§ **THE TASK**
Check each line of the data, and copy those where "avatar" appears.

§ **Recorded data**
┌──
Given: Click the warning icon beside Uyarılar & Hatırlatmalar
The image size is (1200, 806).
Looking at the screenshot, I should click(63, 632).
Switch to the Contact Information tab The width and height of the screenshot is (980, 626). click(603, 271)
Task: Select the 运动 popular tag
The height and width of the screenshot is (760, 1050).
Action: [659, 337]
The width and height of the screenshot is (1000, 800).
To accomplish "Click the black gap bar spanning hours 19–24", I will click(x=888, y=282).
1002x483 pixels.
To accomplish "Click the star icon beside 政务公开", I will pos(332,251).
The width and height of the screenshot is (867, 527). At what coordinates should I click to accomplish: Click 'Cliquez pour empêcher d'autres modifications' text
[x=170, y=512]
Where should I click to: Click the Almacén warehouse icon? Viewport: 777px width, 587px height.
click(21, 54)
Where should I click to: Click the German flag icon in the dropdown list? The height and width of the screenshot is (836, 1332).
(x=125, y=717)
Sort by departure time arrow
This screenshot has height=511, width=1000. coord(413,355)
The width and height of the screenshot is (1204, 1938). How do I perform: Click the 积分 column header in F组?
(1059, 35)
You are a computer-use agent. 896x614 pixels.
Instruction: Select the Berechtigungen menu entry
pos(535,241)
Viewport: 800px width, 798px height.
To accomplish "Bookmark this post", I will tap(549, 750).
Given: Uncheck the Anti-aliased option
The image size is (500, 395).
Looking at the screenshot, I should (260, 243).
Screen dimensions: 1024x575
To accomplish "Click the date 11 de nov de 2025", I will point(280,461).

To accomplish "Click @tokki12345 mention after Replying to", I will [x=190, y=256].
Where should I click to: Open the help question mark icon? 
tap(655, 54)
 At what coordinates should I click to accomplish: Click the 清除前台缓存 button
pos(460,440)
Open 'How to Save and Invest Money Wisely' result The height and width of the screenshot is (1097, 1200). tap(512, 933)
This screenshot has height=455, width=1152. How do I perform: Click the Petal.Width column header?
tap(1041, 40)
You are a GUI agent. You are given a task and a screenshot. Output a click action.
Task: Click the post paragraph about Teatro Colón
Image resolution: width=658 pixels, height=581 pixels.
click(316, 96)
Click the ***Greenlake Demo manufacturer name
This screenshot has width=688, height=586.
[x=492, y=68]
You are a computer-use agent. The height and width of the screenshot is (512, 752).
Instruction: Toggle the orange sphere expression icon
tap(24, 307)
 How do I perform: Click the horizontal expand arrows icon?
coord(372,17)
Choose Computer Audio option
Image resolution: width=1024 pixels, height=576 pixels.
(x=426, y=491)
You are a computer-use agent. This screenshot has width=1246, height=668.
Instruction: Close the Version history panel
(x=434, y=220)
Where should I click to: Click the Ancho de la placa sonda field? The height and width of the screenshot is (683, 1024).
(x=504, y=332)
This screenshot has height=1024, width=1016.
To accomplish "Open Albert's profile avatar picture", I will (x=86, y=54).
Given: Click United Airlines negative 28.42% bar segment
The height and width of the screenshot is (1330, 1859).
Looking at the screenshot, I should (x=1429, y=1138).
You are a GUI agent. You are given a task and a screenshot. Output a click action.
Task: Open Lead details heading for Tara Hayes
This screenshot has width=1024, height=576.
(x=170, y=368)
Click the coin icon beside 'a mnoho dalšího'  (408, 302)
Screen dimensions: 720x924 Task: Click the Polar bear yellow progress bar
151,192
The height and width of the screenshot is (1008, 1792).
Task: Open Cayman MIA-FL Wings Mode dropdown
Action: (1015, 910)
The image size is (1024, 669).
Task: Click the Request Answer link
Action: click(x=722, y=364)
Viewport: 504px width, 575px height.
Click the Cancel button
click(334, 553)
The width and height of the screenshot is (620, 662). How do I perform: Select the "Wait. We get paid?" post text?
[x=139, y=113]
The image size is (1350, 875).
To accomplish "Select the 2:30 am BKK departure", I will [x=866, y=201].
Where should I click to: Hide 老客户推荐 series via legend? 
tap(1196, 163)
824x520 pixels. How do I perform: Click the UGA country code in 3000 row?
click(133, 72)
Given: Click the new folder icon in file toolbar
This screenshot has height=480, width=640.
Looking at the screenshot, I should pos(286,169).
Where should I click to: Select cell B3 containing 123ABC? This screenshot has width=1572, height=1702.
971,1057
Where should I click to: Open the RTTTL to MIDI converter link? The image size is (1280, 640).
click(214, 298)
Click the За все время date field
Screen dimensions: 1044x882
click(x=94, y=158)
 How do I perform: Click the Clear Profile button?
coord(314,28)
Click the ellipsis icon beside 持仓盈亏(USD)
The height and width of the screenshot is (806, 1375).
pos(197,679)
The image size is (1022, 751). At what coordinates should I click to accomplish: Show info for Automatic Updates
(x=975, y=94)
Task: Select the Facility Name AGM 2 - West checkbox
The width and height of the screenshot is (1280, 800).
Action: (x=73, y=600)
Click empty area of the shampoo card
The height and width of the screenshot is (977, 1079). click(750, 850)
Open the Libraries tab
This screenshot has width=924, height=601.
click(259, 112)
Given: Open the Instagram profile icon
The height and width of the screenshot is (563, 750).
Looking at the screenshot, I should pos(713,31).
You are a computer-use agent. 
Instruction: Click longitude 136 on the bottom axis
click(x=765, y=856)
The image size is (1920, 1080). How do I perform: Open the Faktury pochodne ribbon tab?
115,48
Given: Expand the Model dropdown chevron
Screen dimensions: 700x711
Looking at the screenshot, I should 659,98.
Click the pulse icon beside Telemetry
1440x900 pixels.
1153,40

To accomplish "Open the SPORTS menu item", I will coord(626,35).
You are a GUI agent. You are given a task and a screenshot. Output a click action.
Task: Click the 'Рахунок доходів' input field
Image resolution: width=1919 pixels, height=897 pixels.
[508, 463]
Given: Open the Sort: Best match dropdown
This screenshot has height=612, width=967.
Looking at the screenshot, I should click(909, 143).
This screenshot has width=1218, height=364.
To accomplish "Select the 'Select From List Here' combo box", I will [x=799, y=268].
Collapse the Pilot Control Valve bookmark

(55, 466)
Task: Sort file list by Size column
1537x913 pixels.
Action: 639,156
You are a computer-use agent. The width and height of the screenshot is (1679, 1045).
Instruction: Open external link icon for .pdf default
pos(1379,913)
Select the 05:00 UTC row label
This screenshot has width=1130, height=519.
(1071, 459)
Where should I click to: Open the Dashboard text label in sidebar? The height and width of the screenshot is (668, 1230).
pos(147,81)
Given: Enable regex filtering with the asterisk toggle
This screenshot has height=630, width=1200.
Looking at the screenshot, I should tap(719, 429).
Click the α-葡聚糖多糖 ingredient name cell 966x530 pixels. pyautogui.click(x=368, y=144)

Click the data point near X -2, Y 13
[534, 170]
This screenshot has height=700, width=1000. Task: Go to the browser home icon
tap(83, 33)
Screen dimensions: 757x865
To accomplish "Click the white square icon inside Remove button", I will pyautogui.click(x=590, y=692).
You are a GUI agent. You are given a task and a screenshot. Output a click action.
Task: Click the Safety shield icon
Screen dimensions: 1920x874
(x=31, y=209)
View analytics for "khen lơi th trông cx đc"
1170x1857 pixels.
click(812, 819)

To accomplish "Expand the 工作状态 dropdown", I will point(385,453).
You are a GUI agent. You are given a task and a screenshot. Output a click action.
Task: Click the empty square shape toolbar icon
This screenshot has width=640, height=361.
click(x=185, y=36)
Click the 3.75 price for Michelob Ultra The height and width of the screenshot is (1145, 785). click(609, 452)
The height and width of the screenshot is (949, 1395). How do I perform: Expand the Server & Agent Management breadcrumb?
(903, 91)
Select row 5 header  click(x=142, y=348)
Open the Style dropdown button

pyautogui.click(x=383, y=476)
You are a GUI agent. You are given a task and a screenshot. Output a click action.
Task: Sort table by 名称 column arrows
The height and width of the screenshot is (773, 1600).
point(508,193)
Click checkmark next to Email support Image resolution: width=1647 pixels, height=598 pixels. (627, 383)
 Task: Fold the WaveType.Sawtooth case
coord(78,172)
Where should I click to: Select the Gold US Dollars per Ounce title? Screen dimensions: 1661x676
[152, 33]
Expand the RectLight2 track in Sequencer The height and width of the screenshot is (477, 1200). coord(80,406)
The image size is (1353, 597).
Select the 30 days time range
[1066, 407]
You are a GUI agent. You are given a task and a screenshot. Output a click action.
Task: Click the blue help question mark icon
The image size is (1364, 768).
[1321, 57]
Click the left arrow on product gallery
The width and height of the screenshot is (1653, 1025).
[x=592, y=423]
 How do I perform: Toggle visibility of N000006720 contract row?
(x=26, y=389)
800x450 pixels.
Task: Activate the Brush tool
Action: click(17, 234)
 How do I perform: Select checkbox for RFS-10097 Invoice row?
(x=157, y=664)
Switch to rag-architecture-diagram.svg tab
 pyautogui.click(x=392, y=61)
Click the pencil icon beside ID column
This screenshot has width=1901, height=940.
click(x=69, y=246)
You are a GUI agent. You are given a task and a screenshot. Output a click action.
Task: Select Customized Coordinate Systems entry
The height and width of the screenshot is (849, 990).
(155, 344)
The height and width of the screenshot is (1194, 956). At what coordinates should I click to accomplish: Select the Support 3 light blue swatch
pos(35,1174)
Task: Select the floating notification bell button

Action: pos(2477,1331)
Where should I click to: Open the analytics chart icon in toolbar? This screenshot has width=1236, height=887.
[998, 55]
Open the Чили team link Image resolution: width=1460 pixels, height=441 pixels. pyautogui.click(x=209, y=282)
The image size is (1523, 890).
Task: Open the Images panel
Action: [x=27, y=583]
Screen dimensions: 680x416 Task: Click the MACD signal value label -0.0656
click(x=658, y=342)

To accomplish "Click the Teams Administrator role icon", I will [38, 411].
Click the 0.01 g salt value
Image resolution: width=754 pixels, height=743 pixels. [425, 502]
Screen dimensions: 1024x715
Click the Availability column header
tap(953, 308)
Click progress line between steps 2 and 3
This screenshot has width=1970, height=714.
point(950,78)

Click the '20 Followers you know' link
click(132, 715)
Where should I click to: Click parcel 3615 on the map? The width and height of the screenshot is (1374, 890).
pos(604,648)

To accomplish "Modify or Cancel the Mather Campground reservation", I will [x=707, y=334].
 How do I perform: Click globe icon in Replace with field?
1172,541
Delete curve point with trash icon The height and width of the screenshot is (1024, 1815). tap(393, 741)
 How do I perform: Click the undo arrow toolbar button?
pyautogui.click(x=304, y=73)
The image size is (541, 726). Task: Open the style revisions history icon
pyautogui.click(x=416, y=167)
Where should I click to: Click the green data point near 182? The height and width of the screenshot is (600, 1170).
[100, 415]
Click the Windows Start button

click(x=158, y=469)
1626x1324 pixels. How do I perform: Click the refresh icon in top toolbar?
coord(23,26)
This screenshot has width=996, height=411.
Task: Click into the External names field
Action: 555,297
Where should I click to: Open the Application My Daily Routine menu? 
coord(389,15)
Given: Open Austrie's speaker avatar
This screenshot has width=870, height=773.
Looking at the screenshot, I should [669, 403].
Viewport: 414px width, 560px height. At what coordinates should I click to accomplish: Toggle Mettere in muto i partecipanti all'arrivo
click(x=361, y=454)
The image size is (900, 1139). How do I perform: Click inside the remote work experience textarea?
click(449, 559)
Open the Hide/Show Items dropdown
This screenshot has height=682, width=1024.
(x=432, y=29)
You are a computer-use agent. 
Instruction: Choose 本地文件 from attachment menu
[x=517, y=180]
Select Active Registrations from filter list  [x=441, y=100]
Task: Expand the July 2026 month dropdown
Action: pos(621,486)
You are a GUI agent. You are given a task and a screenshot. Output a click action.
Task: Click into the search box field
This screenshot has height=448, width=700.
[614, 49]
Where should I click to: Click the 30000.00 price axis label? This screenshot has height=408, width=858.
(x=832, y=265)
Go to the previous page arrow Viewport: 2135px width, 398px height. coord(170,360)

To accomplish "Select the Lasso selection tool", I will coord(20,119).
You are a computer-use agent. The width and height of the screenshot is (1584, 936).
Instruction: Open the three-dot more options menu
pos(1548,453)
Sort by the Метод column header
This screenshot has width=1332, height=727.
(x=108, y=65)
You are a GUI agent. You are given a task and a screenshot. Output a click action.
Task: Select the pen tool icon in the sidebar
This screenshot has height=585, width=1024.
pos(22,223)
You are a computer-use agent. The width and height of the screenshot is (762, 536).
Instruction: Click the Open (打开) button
└──
§ **SOLUTION TO THE EXERCISE**
To accomplish "Open Albert's profile avatar picture", I will (x=86, y=54).
Given: Open Austrie's speaker avatar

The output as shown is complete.